Pek çok beldenin fethini müjdelediği gibi, İslâm medeniyetinin bekâsı ve muhâfazası bakımından mühim bir noktada bulunan Kıbrıs'ın da fethini müjdeleyen Resûlullah Aleyhisselâm, bir gün halası "Ümmü'l-Harâm -radiyallahu anhâ-nın hânesinde uyumakta iken, birdenbire "tebessüm iderek" uyanmış, Ümm-i Harâm: 'Yâ Resulellah! Hiçbir zaman tebessümden uzak olmayasınız! Tebessüm etmenizin sebebi nedir?' diye suâl edince; "Yâ Ümm-i Harâm! Ümmetimden bir tâife gördüm, tahtın üzerindeki padişahlar gibi gemilere binip düşmanla savaşmaya gittiler.'" buyurmuştu.(1) Bu gazanın iki defâ gerçekleşeceğine işaret ederek, bunlardan ilkine Ümmü'l-Harâm'ın da katılabilmesi için duâda bulunmuş; gerçekten de yıllar sonra "Ümm-i Harâm gazâ-yı Kıbrîs içün gemilere binüp" giden askerlerle birlikte "gemiden çıkub, Kıbrîs'a giderken atdan düşüb şehîd" olmuştu.(2)

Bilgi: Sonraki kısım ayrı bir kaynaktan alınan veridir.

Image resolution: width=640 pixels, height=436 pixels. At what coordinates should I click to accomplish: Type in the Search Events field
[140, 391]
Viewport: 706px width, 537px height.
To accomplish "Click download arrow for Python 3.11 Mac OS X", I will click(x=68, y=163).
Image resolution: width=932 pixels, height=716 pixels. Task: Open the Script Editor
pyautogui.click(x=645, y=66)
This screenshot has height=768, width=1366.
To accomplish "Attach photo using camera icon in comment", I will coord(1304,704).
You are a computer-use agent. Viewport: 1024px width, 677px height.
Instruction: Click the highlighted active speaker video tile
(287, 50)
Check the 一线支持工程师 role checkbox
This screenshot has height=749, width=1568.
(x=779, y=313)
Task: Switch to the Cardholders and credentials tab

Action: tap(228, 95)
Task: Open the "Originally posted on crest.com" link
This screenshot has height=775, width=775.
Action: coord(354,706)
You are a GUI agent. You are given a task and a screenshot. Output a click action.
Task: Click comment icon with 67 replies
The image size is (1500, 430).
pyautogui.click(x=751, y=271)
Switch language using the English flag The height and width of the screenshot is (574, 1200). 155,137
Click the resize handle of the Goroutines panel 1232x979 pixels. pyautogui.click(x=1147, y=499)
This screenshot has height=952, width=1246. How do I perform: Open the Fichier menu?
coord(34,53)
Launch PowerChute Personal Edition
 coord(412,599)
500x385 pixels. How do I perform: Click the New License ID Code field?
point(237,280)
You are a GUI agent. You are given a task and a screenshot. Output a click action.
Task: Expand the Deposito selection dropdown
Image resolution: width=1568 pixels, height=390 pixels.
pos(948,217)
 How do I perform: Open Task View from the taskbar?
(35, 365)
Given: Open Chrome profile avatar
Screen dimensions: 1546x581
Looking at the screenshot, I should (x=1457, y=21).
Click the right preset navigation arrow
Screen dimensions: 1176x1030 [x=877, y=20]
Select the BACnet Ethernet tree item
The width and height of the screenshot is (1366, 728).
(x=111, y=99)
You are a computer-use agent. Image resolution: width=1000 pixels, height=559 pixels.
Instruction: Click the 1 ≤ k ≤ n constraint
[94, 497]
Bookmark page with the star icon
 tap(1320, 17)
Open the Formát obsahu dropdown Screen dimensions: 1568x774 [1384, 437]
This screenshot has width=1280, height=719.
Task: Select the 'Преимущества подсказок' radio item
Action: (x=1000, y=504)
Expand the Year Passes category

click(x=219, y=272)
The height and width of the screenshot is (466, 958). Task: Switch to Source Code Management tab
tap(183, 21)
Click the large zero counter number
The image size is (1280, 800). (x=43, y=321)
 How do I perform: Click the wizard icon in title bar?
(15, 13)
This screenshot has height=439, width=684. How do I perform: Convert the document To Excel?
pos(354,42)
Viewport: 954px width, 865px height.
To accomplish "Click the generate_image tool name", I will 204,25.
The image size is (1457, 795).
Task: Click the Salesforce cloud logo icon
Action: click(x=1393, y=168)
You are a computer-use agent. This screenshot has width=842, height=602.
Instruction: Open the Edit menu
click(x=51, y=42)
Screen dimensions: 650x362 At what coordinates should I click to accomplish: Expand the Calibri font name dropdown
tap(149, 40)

Müslümanların yayıldığı üç kıt'anın tam ortasında, "küffâr"ın istilâsına karşı bir gözcü kalesi konumundaki "Kıbrıs'uñ Hazret-i 'Ömer -radiyallahu anh- hilâfeti zamanunda dahi bir cânibi (tarafı) feth olunub, ol zamanda binâ' olınan câmi'-i 'Ömer'üñ" asırlardır "mihrâbı" ve diğer alâmetleri yerli yerinde dururken, Sultan II. Selîm döneminde bu aşağılık "melâ'in (mel'unlar)" gürûhunun mübârek câmiyi, kendi hemcinslerini bağlayarak "hâşâ, sümme hâşa, selh-hâne-i hanâzîr (domuz ahırı) itdükleri" haber alınmış ve bunu işiten ehl-i İslâm'ın öfke ve hiddeti son haddine varmıştı.(3)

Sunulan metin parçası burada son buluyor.